Companion dog show with obedience

Sunday 31st August

Central park, Dartford, Kent

Entries from 11am

Judging starts - obedience & pedigree 12noon, Novelty 2pm​
pedigree classes - Judge, Roxanne macDonald (Roanjora) - puppy, junior, gundog, hound +terrier, working, pastoral, toy + utility, open, veteran, toller breed class.

Novelty classes - best crossbreed, best rescue, best condition, waggiest tail, companion dog club, most appealing eyes, special veteran (10yrs +), brace, most handsome dog, prettiest bitch, judges favourite. 
Junior handling, 
Adult handling.(1st, 2nd & 3rd qualify for the Coventry LKS adult handling finals)

There will also be a baby puppy class (under 6 mths) to be judged at 1.30pm.

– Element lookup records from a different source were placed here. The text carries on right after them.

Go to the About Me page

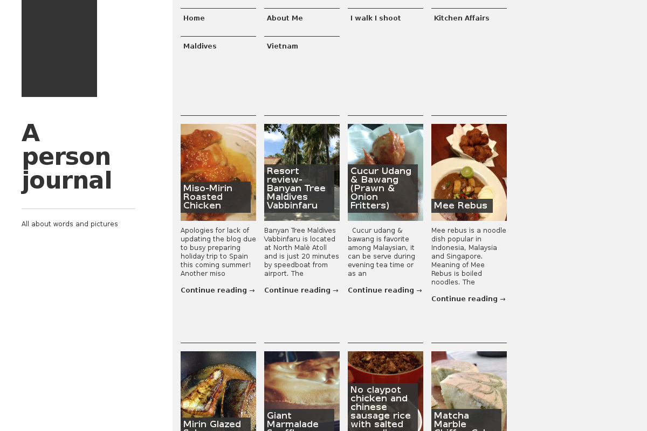coord(285,18)
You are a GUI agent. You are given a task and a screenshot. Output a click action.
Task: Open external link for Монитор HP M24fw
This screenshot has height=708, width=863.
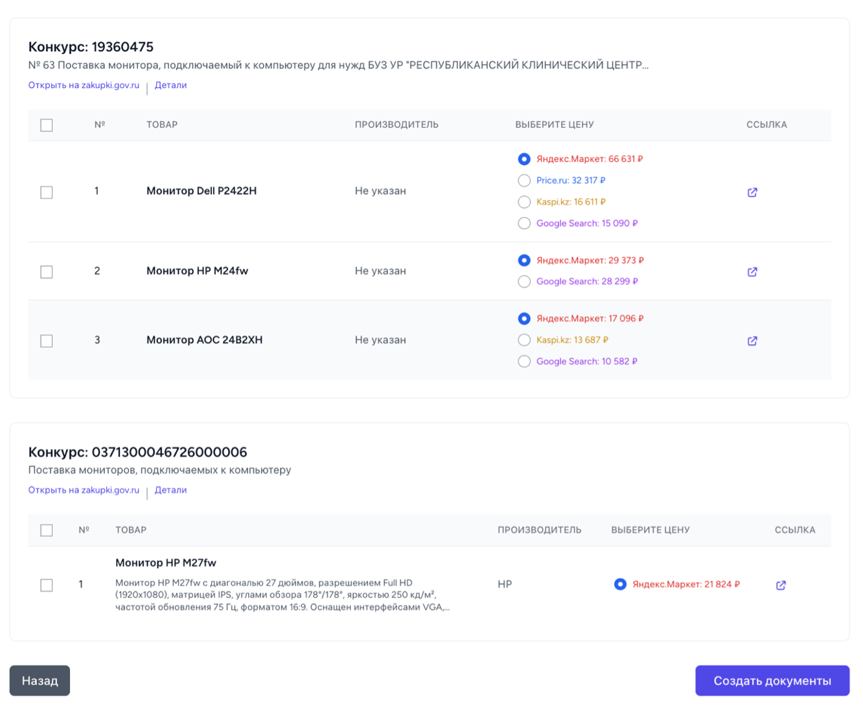click(x=752, y=272)
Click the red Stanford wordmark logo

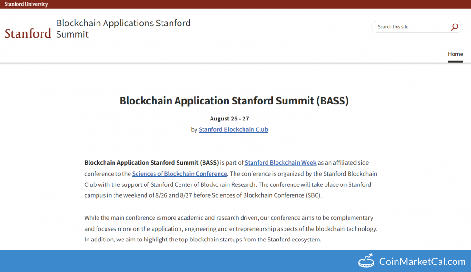[x=28, y=33]
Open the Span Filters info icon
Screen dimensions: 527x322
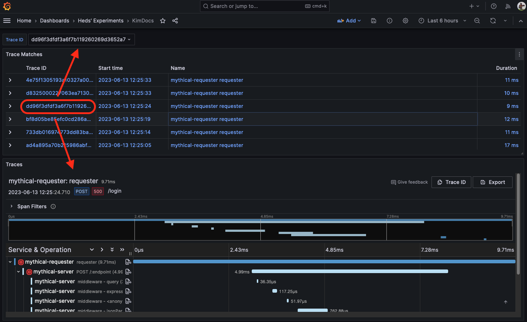tap(53, 206)
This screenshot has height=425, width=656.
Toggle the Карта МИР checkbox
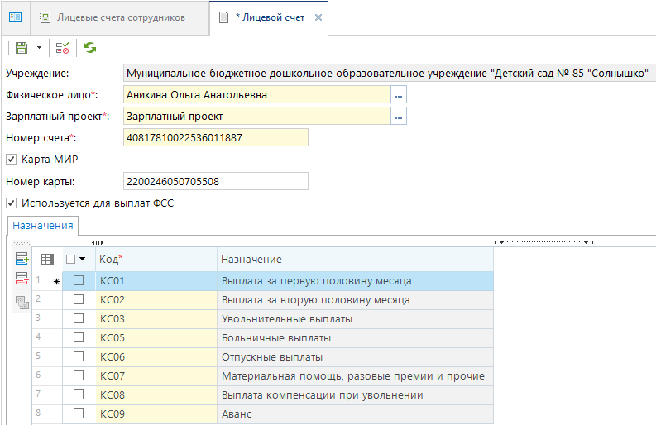click(x=11, y=159)
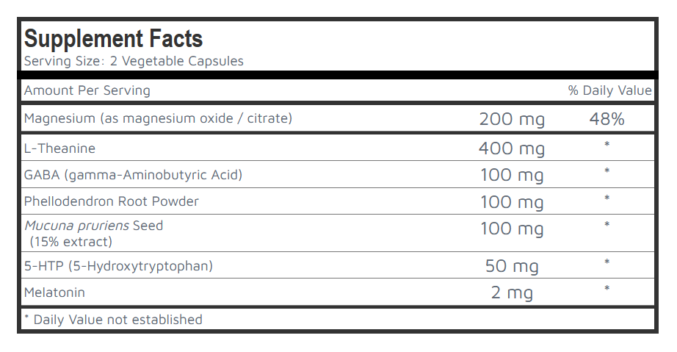
Task: Click the Supplement Facts heading
Action: tap(114, 38)
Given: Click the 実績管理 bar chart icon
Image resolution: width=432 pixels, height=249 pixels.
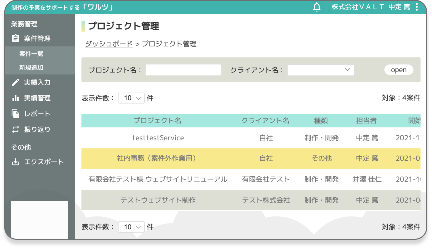Looking at the screenshot, I should (x=16, y=99).
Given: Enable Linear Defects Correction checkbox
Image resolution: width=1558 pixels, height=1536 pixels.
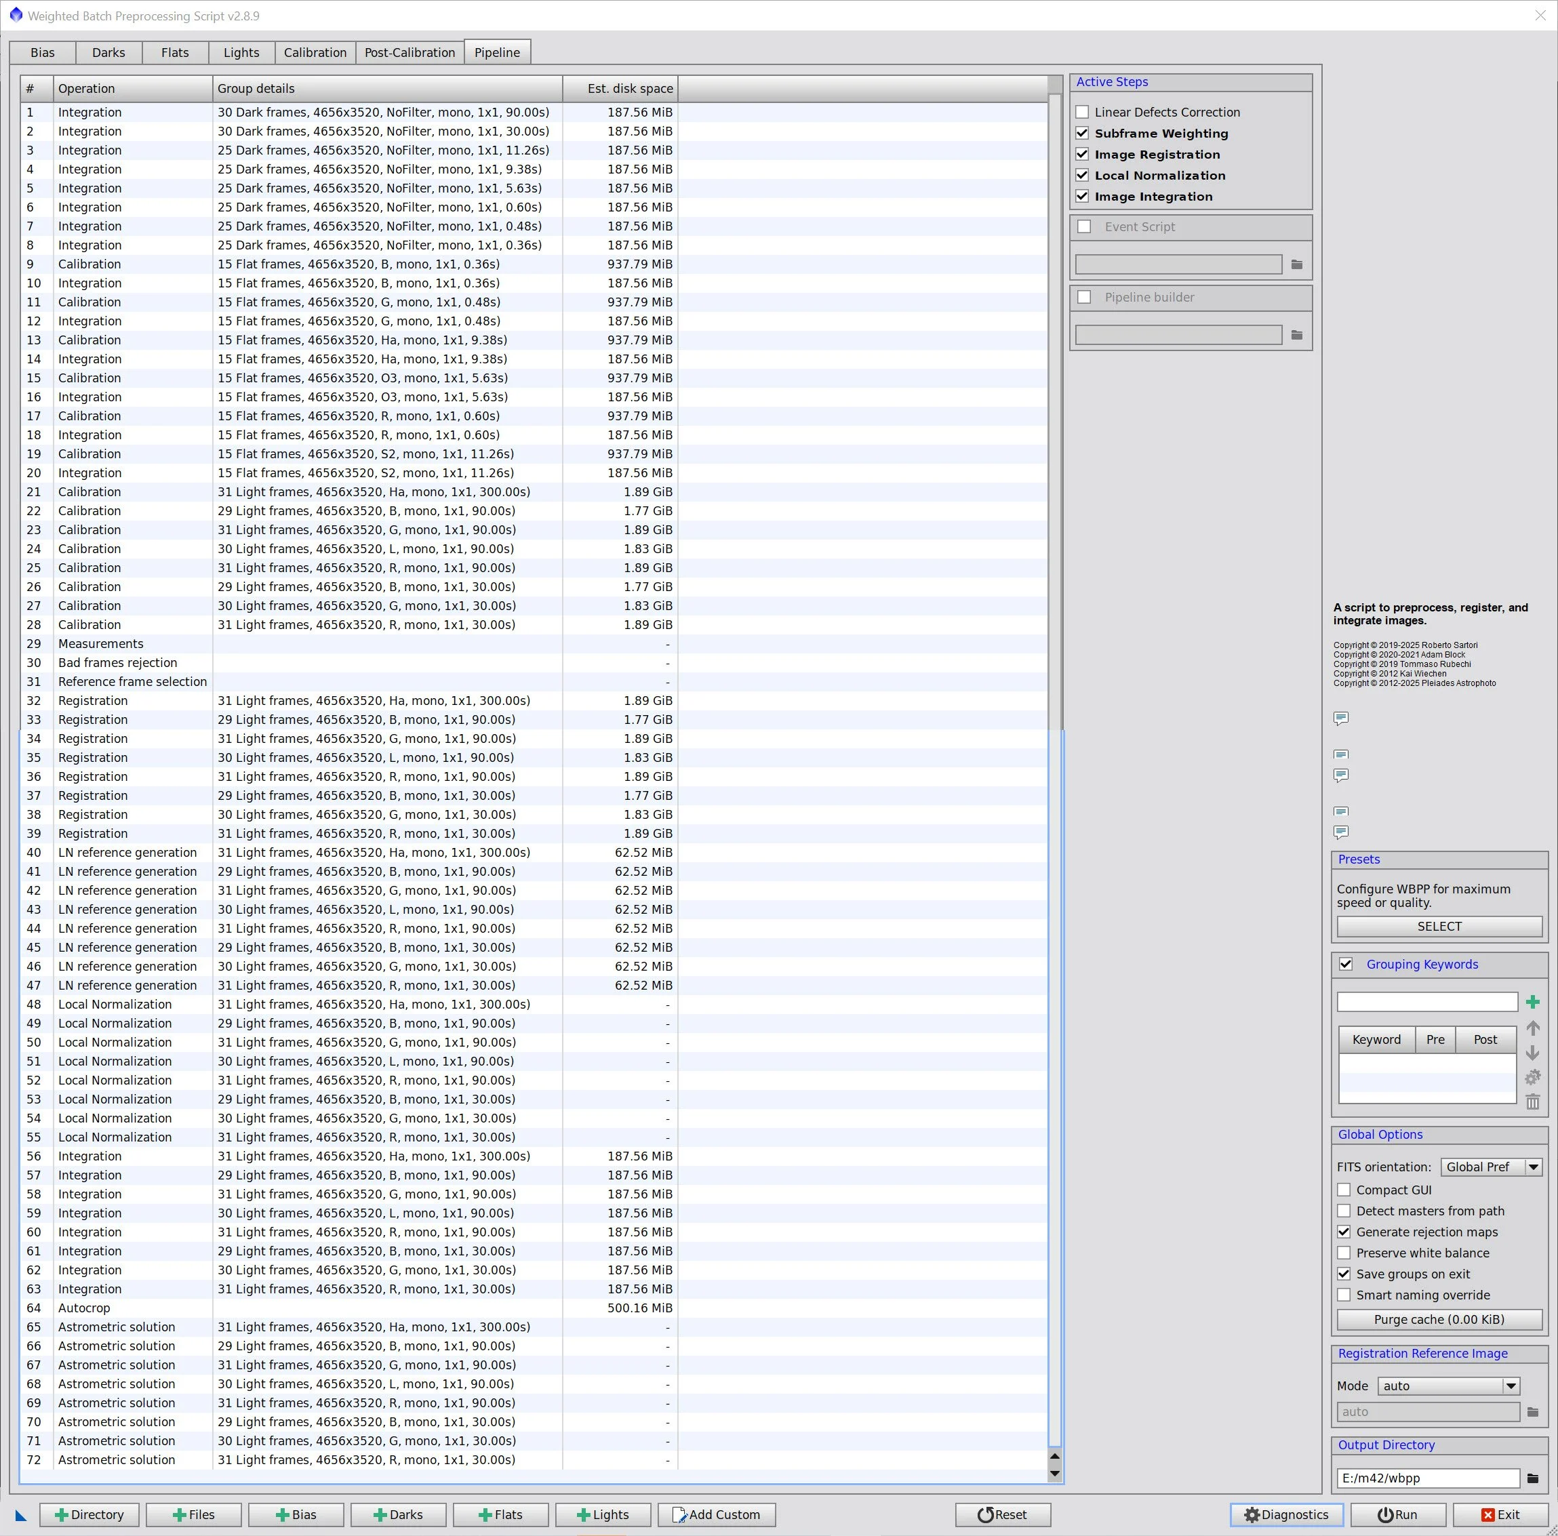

Entry fee per dog - first entry £1.50, other entries £1.00

Obedience classes​
Starters - Heel on lead, recall on lead, 1 min stay (sit or down)
Improvers - heel on lead, heel free, recall, 1 min sit & 2 min down stay
Expert - Heel free, test 'A' recall, retrieve, 2 min sit & 3 min down stay

Rosettes 1st - 6th in every class

Prizes for all first place winners

Proceeds to The Brent (6th dartford) Scout Group

and

Prodogs Direct​


----------



## Tollisty (May 27, 2008)

Just a reminder


----------



## Tollisty (May 27, 2008)

Don't forget about this


----------



## Tollisty (May 27, 2008)

We had a good day with only one heavy shower that lasted a couple of mins.
203 dogs were entered and we raised over £700. The biggest class of the day was judges favourite with an entry of 58 

Thankyou to everyone that ignored the weather forecast and came to the show


----------